La ministra de Justicia y Trabajo, María Lorena Segovia, admitió que es necesario un trabajo conjunto de los poderes Legislativo y Judicial, además de involucrar activamente al sector empresarial y las organizaciones de la sociedad civil, según un comunicado.

"Buscaremos concienciar masivamente a la ciudadanía en general y principalmente a los empresarios y al Estado sobre el compromiso que tiene el Paraguay de erradicar el trabajo infantil para el año 2015", declaró.

El viceministro del Trabajo y Seguridad Social, Raúl Mongelós alertó además que, de persistir esta lacra, Paraguay podría sufrir consecuencias económicas con sanciones a sus productos en el mercado internacional.

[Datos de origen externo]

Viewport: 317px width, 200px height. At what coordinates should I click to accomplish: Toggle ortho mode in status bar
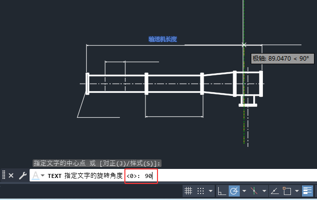(222, 190)
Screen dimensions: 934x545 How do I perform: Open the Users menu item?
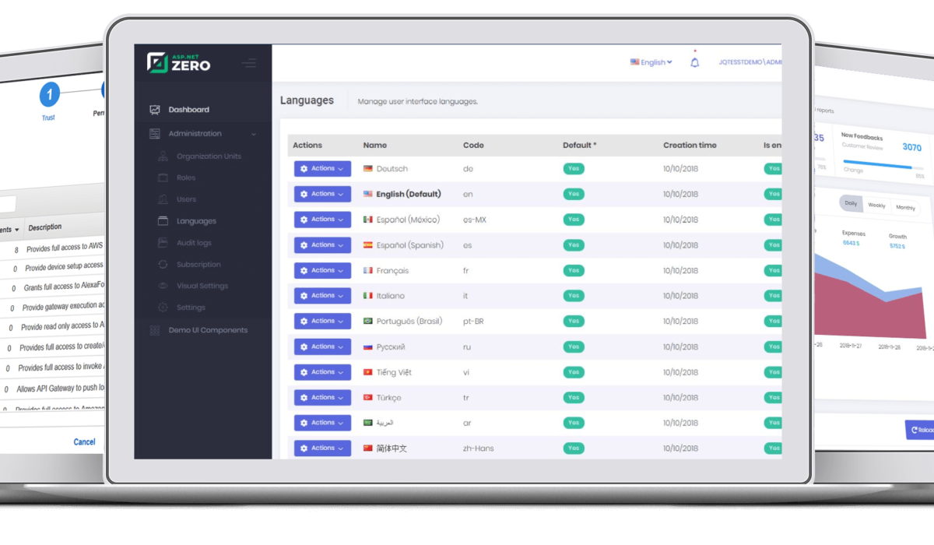[x=186, y=199]
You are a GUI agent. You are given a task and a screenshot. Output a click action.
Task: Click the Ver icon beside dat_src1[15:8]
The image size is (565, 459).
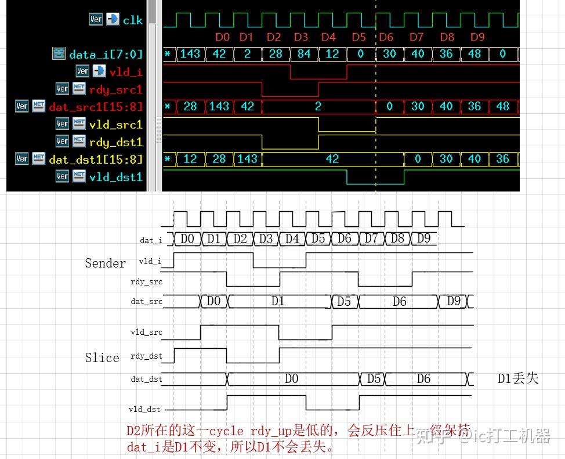pyautogui.click(x=21, y=106)
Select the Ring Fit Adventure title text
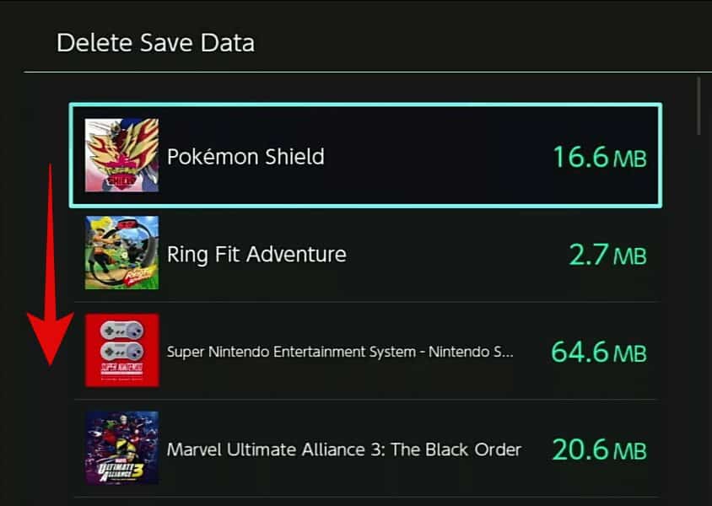 256,254
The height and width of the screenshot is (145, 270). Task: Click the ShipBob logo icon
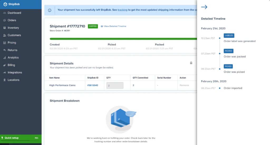(5, 4)
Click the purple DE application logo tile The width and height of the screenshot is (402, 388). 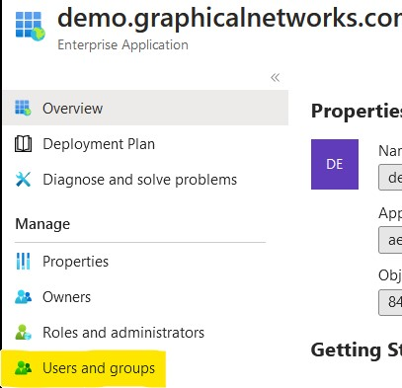click(335, 164)
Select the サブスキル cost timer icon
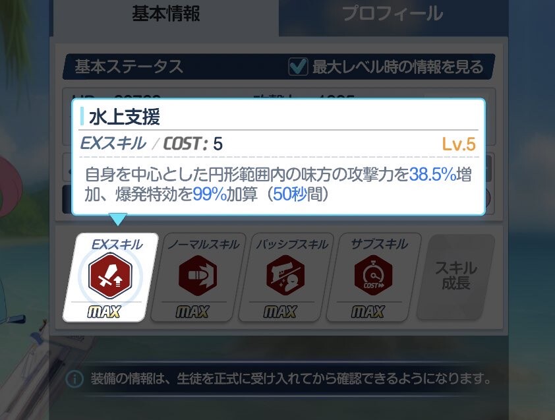The height and width of the screenshot is (420, 555). 373,276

"La situación de trabajo infantil puede afectar a la economía, pues nuestro país es beneficiario de una serie de preferencias arancelarias en los mercados internacionales que nos permiten colocar nuestros productos en esos mercados a precios muy competitivos", detalló.

"Esas preferencias arancelarias se pueden suspender y hasta cancelar, en caso de que se detecte que la cadena de valor de los productos del país intervienen niños o adolescentes", advirtió.

Los dos responsables hicieron esas declaraciones durante un encuentro sobre trabajo infantil en el que participaron representantes de otros ministerios, de Unicef y de la Organización Internacional del Trabajo.

La representante del Fondo de las Naciones Unidas para la Infancia (Unicef), Rosa Elcarte, mencionó también la necesidad de concienciar a las familias para combatir el problema.

"El trabajo infantil tiene dos orígenes que son la pobreza y el aspecto cultural, y en Paraguay el trabajo infantil está vinculado a la familia, por eso es muy importante el trabajo de concienciación que se pueda hacer con ellas sobre esta problemática", dijo.